Synchronization, Part 4: The Critical Section Problem - lyuanschool/SystemProgramming GitHub Wiki

What is the Critical Section Problem?

As already discussed in Synchronization, Part 3: Working with Mutexes And Semaphores, there are critical parts of our code that can only be executed by one thread at a time. We describe this requirement as 'mutual exclusion'; only one thread (or process) may have access to the shared resource.

In multi-threaded programs we can wrap a critical section with mutex lock and unlock calls:

pthread_mutex_lock() - one thread allowed at a time! (others will have to wait here)
... Do Critical Section stuff here!
pthread_mutex_unlock() - let other waiting threads continue

How would we implement these lock and unlock calls? Can we create an algorithm that assures mutual exclusion? An incorrect implementation is shown below,

pthread_mutex_lock(p_mutex_t *m)     { while(m->lock) {}; m->lock = 1;}
pthread_mutex_unlock(p_mutex_t *m)   { m->lock = 0; }

At first glance, the code appears to work; if one thread attempts to locks the mutex, a later thread must wait until the lock is cleared. However this implementation does not satisfy Mutual Exclusion. Let's take a close look at this 'implementation' from the point of view of two threads running around the same time. In the table below times runs from top to bottom-

Time	Thread 1	Thread 2
1	`while(lock) {}`
2		`while(lock) {}`
3	lock = 1	lock = 1
Ooops! There is a race condition. In the unfortunate case both threads checked the lock and read a false value and so were able to continue.

Candidate solutions to the critical section problem.

To simplify the discussion we consider only two threads. Note these arguments work for threads and processes and the classic CS literature discusses these problem in terms of two processes that need exclusive access (i.e. mutual exclusion) to a critical section or shared resource.

• [SUPPLIED DATA]
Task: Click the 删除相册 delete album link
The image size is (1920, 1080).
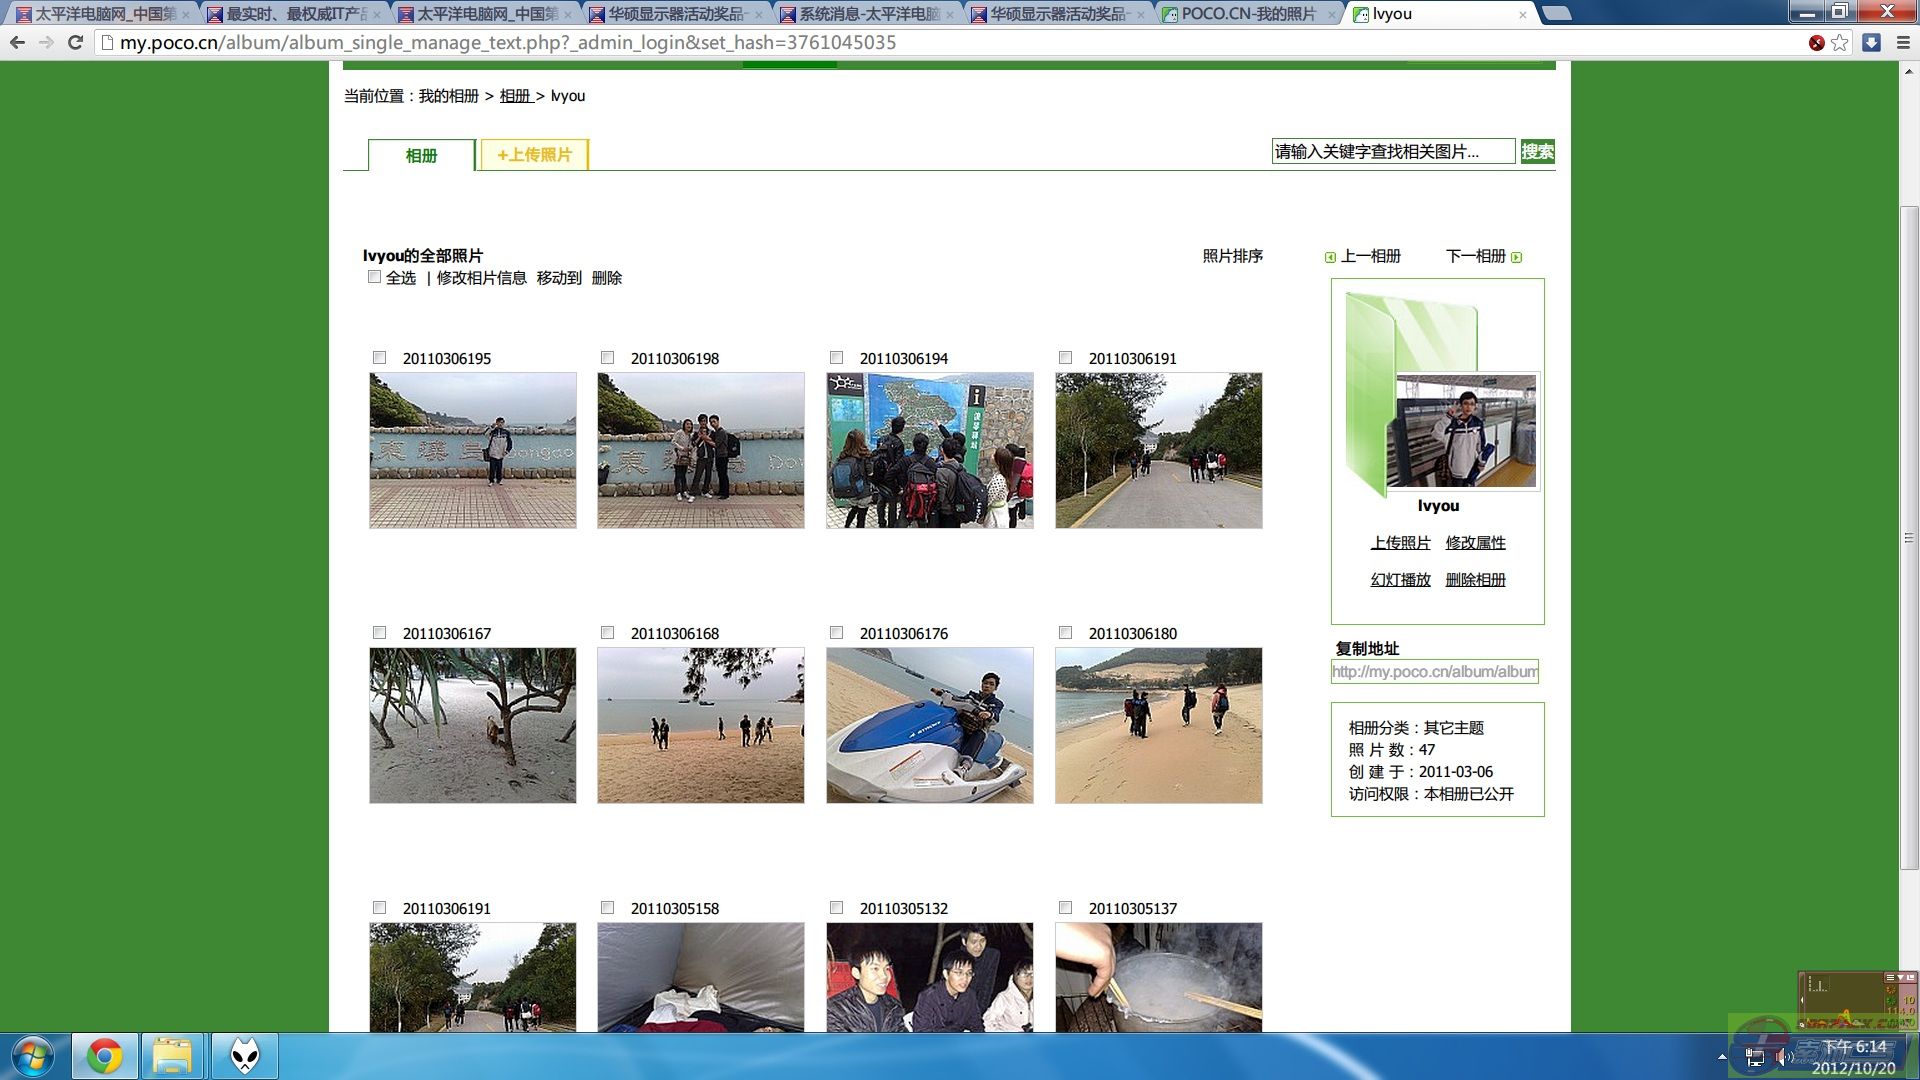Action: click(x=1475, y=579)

---

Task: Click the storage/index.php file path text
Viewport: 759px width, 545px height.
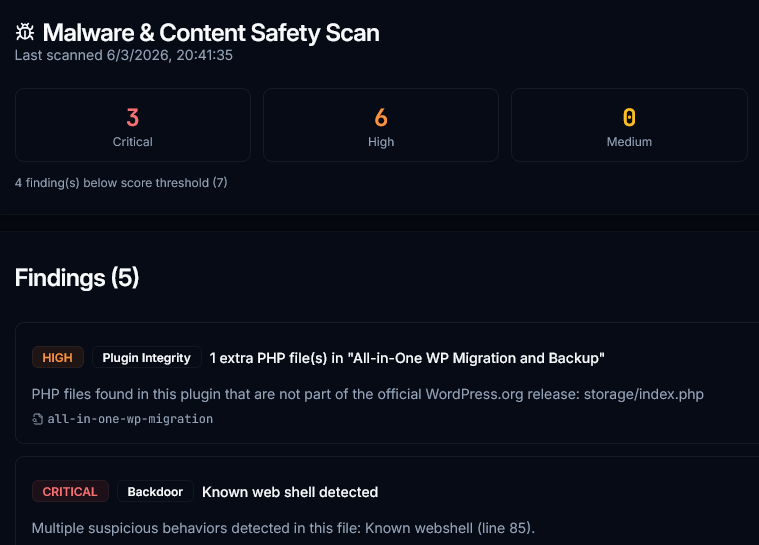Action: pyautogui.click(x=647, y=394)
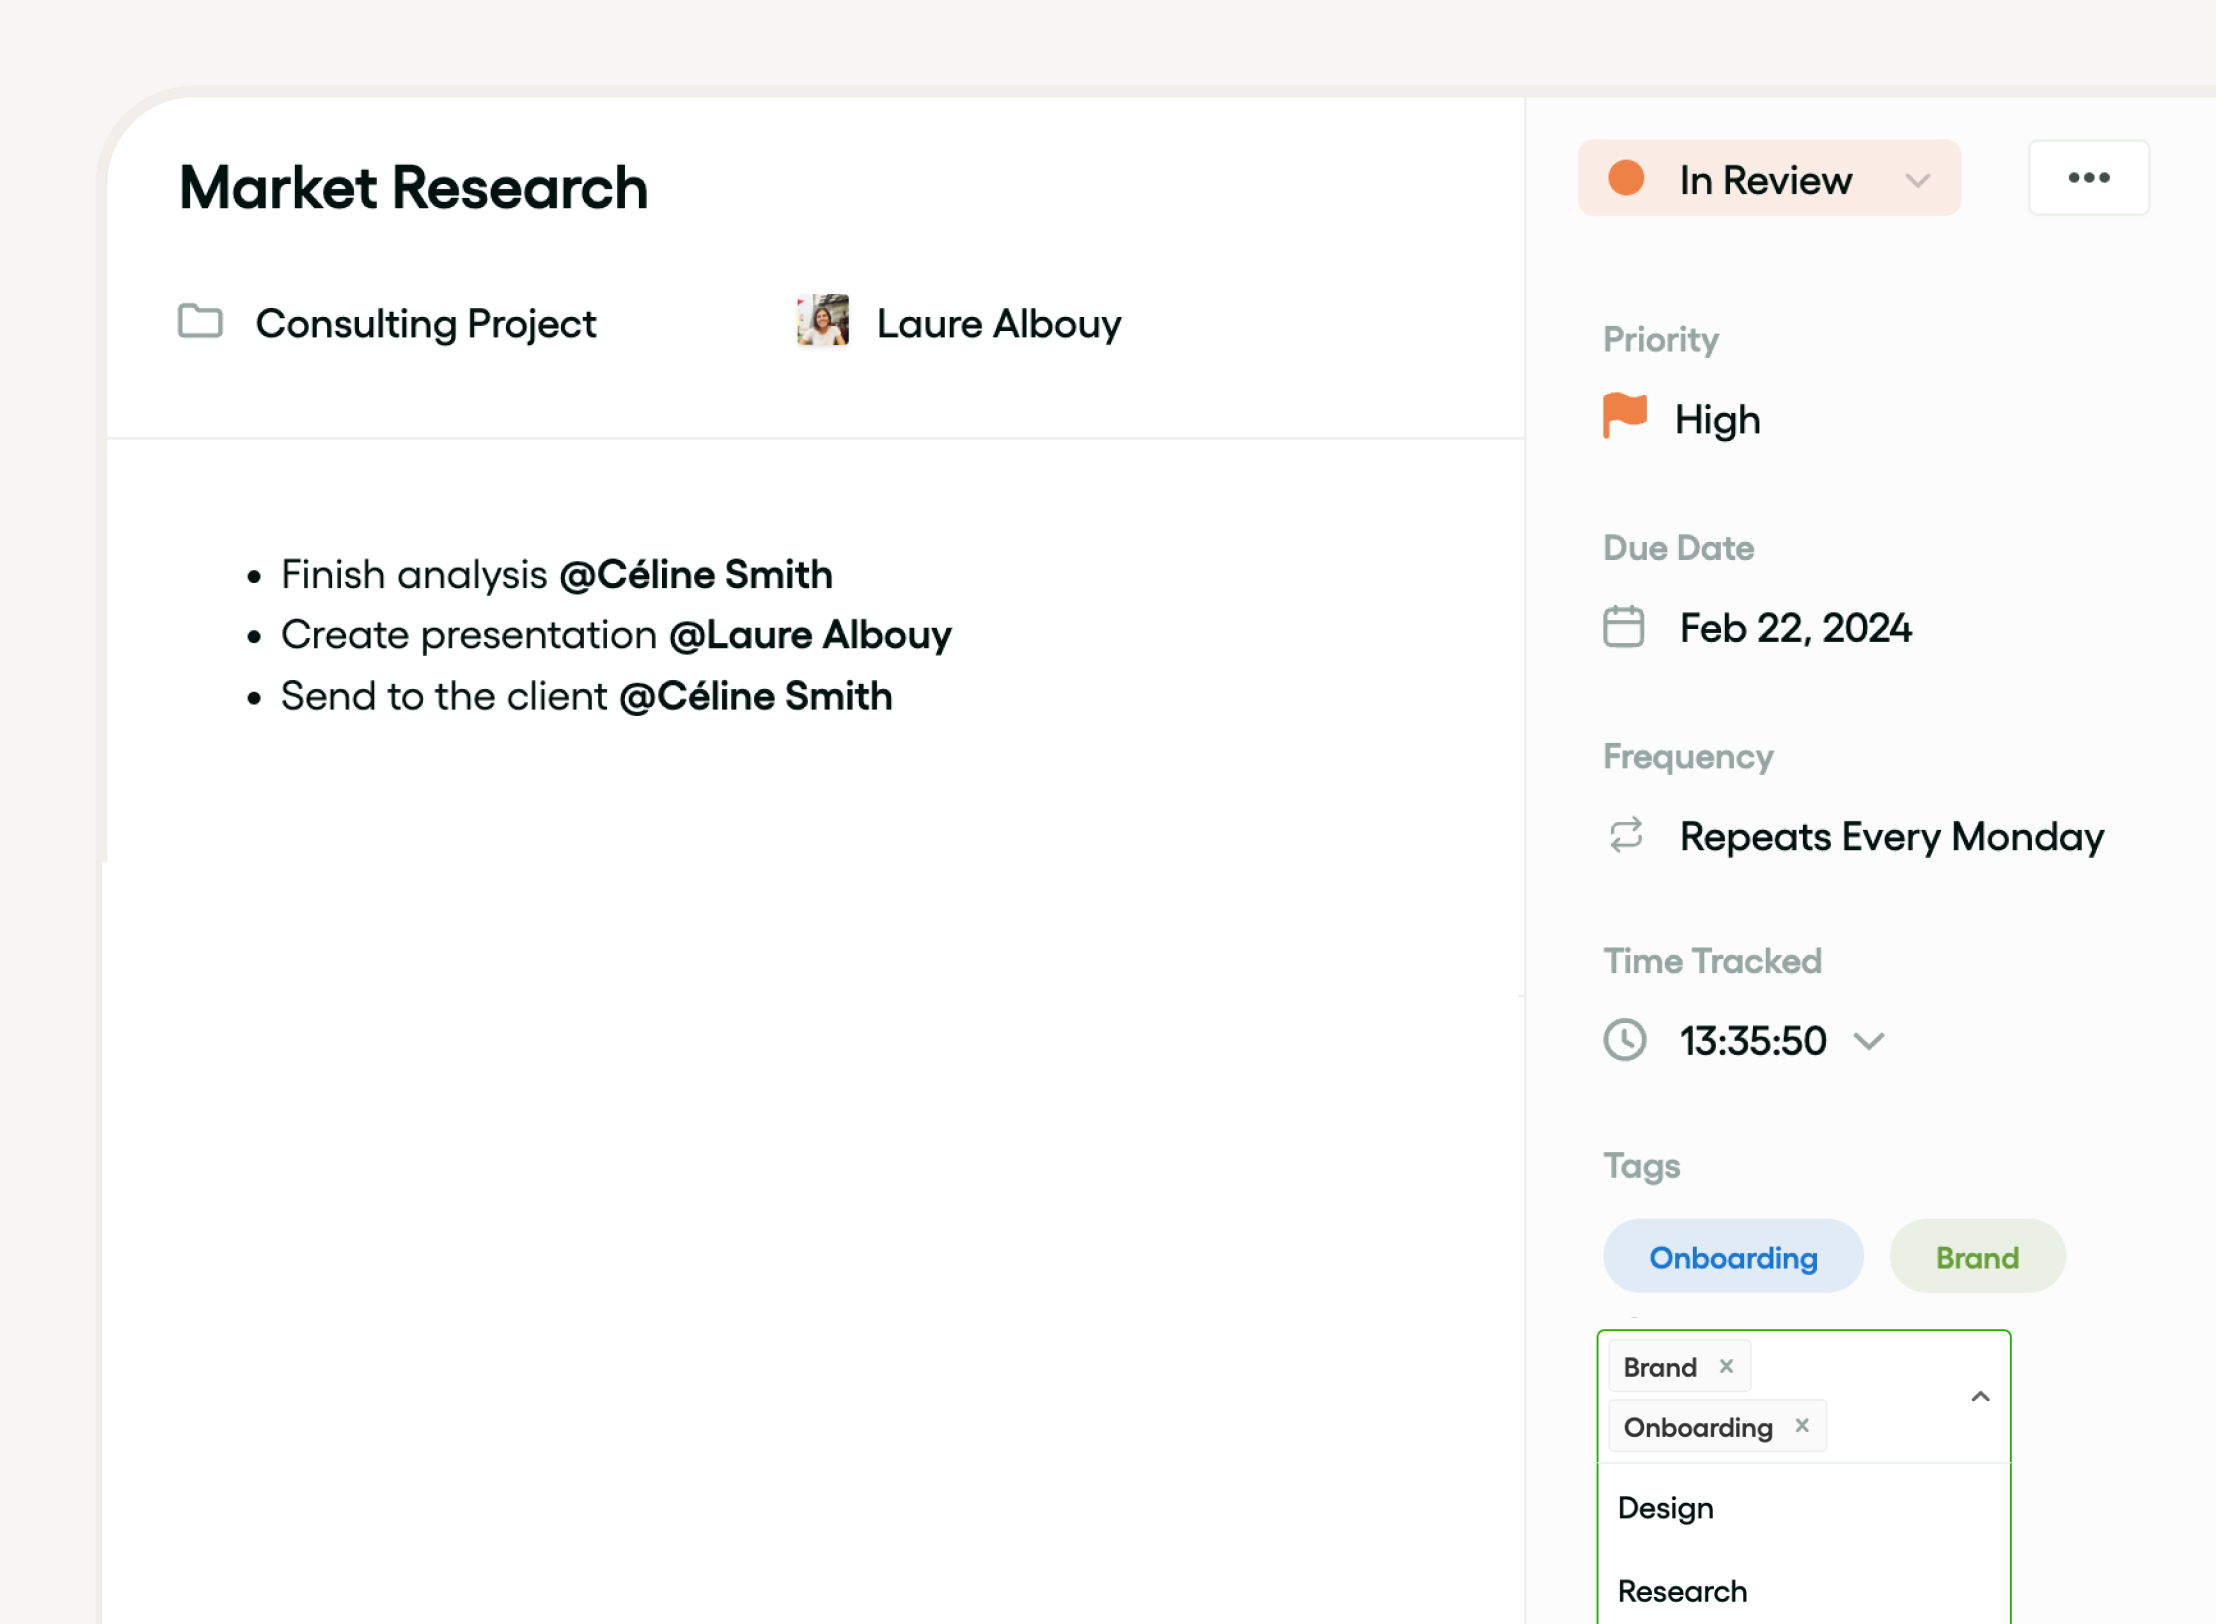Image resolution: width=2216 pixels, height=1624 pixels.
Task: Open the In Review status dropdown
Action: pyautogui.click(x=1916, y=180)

* * *

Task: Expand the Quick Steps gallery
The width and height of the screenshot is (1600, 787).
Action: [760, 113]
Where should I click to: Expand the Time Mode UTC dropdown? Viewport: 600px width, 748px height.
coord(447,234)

• [WORK TO DO]
A - Reproduce part of the critical section page word for word. Begin at the words "How would we" and stop after "able to continue.".
B - According to the critical section page, what name is given to the requirement that only one thread or process may access the shared resource?
C - Continue the critical section page from its last sentence.
The material has no connection to the critical section page.

• [THE ANSWERS]
A -
How would we implement these lock and unlock calls? Can we create an algorithm that assures mutual exclusion? An incorrect implementation is shown below,

pthread_mutex_lock(p_mutex_t *m)     { while(m->lock) {}; m->lock = 1;}
pthread_mutex_unlock(p_mutex_t *m)   { m->lock = 0; }

At first glance, the code appears to work; if one thread attempts to locks the mutex, a later thread must wait until the lock is cleared. However this implementation does not satisfy Mutual Exclusion. Let's take a close look at this 'implementation' from the point of view of two threads running around the same time. In the table below times runs from top to bottom-

Time	Thread 1	Thread 2
1	`while(lock) {}`
2		`while(lock) {}`
3	lock = 1	lock = 1
Ooops! There is a race condition. In the unfortunate case both threads checked the lock and read a false value and so were able to continue.

B - Mutual exclusion.

C -
Raising a flag represents a thread/process's intention to enter the critical section.

Remember that the psuedo-code outlined below is part of a larger program; the thread or process will typically need to enter the critical section many times during the lifetime of the process. So imagine each example as wrapped inside a loop where for a random amount of time the thread or process is working on something else.

Is there anything wrong with candidate solution described below?

// Candidate #1
wait until your flag is lowered
raise my flag
// Do Critical Section stuff
lower my flag

Answer: Candidate solution #1 also suffers a race condition i.e. it does not satisfy Mutual Exclusion because both threads/processes could read each other's flag value (=lowered) and continue.

This suggests we should raise the flag before checking the other thread's flag - which is candidate solution #2 below.

// Candidate #2
raise my flag
wait until your flag is lowered
// Do Critical Section stuff
lower my flag

Candidate #2 satisfies mutual exclusion - it is impossible for two threads to be inside the critical section at the same time. However this code suffers from deadlock! Suppose two threads wish to enter the critical section at the same time:

Time	Thread 1	Thread 2
1	raise flag
2		raise flag
3	wait ...	wait ...
Ooops both threads / processes are now waiting for the other one to lower their flags. Neither one will enter the critical section as both are now stuck forever!

This suggests we should use a turn-based variable to try to resolve who should proceed.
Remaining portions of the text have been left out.